CPUs are improving slowly, and are fundamentally unsuited to DL right now, so I’m doubtful that waiting a decade is going to give us amazing CPUs which can do DL at the level of, say, a Nvidia H100 (itself potentially still very underpowered compared to the GPUs you’d need for AGI).
By AI algorithm progress, I assume you mean something like the Hernandez progress law?
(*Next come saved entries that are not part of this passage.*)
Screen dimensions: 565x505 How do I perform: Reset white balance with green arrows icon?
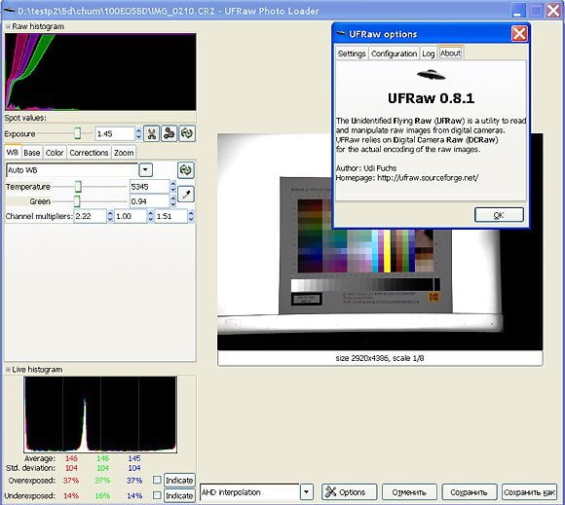coord(186,170)
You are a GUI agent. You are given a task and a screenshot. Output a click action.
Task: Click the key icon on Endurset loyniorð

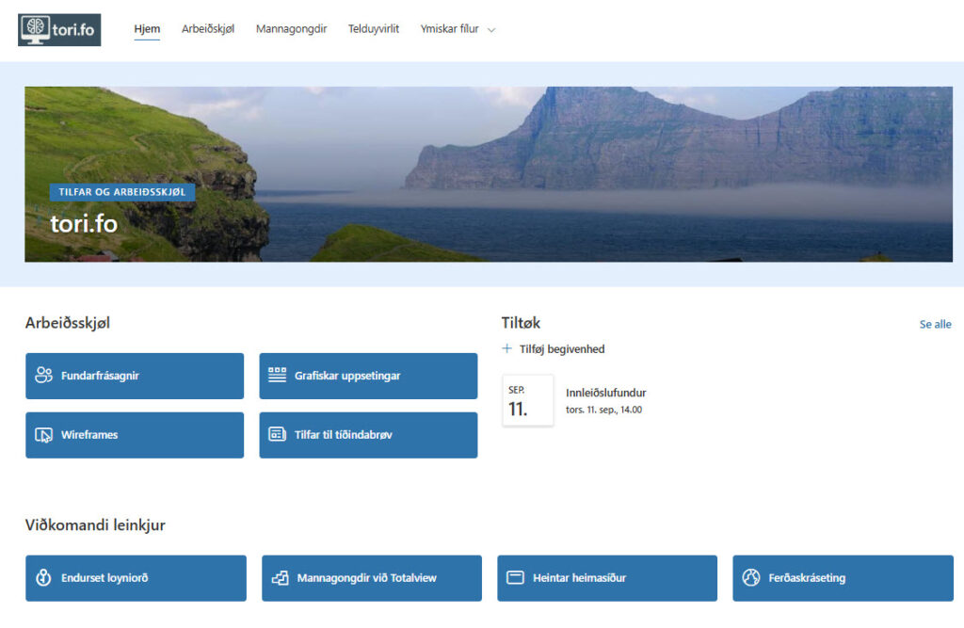coord(43,578)
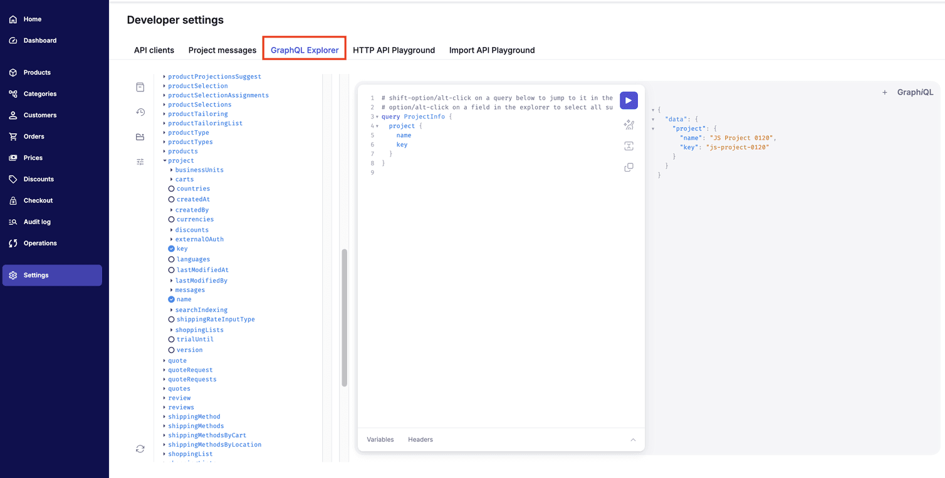Click the merge fragments icon
This screenshot has height=478, width=945.
tap(629, 146)
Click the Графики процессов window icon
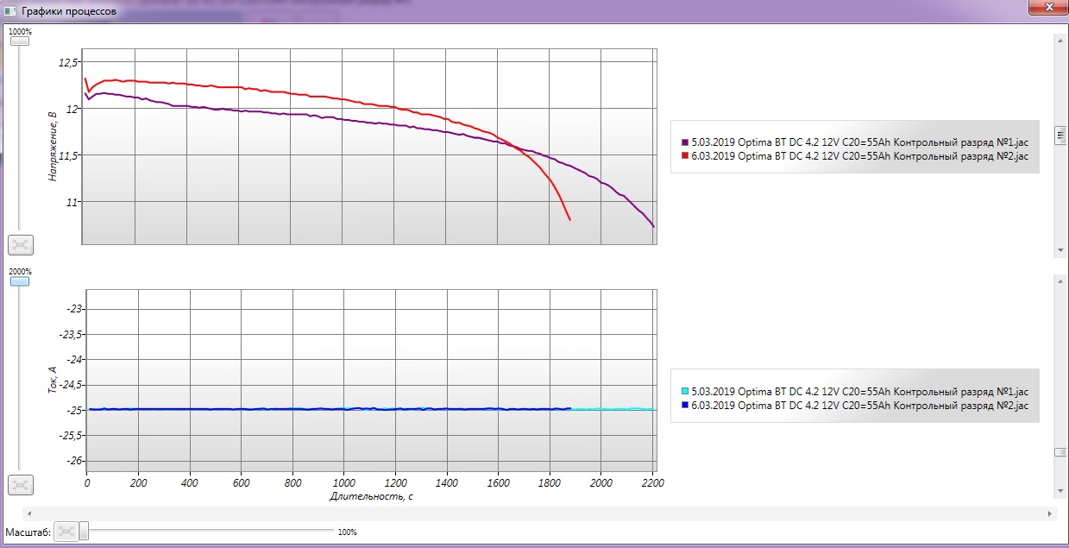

It’s worth pointing out that the Hernandez experience curve is still pretty slow compared to the GPU vs GPU gap. A GPU is like 20x better, and Hernandez is a halving of cost every 16 months due to hardware+software improvement; even at face-value, you’d need at least 5 halvings to catch up, taking at least half a decade. Worse, ‘hardware’ here means ‘GPU’, of course, so Hernandez is an overestimate of a hypothetical ‘CPU’ curve, so you’re talking more like decades. Actually, it’s worse than that, because ‘software’ here means ‘all of the accelerated R&D enabled by GPUs being so awesome and letting us try out lots of things by trial-and-error’; experience curves are actually caused by the number of cumulative ‘units’, and not by mere passage of time (progress doesn’t just drop out of the sky, people have to do stuff), so if you slow down the number of NNs which can be trained (because you can only use 20x worse CPUs), it takes far longer to train twice as many NNs as trained cumulatively to date. (And if the CPUs are being improved to train NNs, then you might have a synergistic slowdown on top of that because you don’t know what to optimize your new CPUs for when the old CPUs are still sluggishly cranking along running your experimental NNs.) So, even with zero interference or regulation other than not being able to use GPUs, progress will slam abruptly to a crawl compared to what you’re used to now. (One reason I think Chinese DL may be badly handicapped as time passes: they can windowshop Western DL on Arxiv, certainly, which can be useful, but not gain the necessary tacit practical knowledge to exploit it fully or do anything novel & important.)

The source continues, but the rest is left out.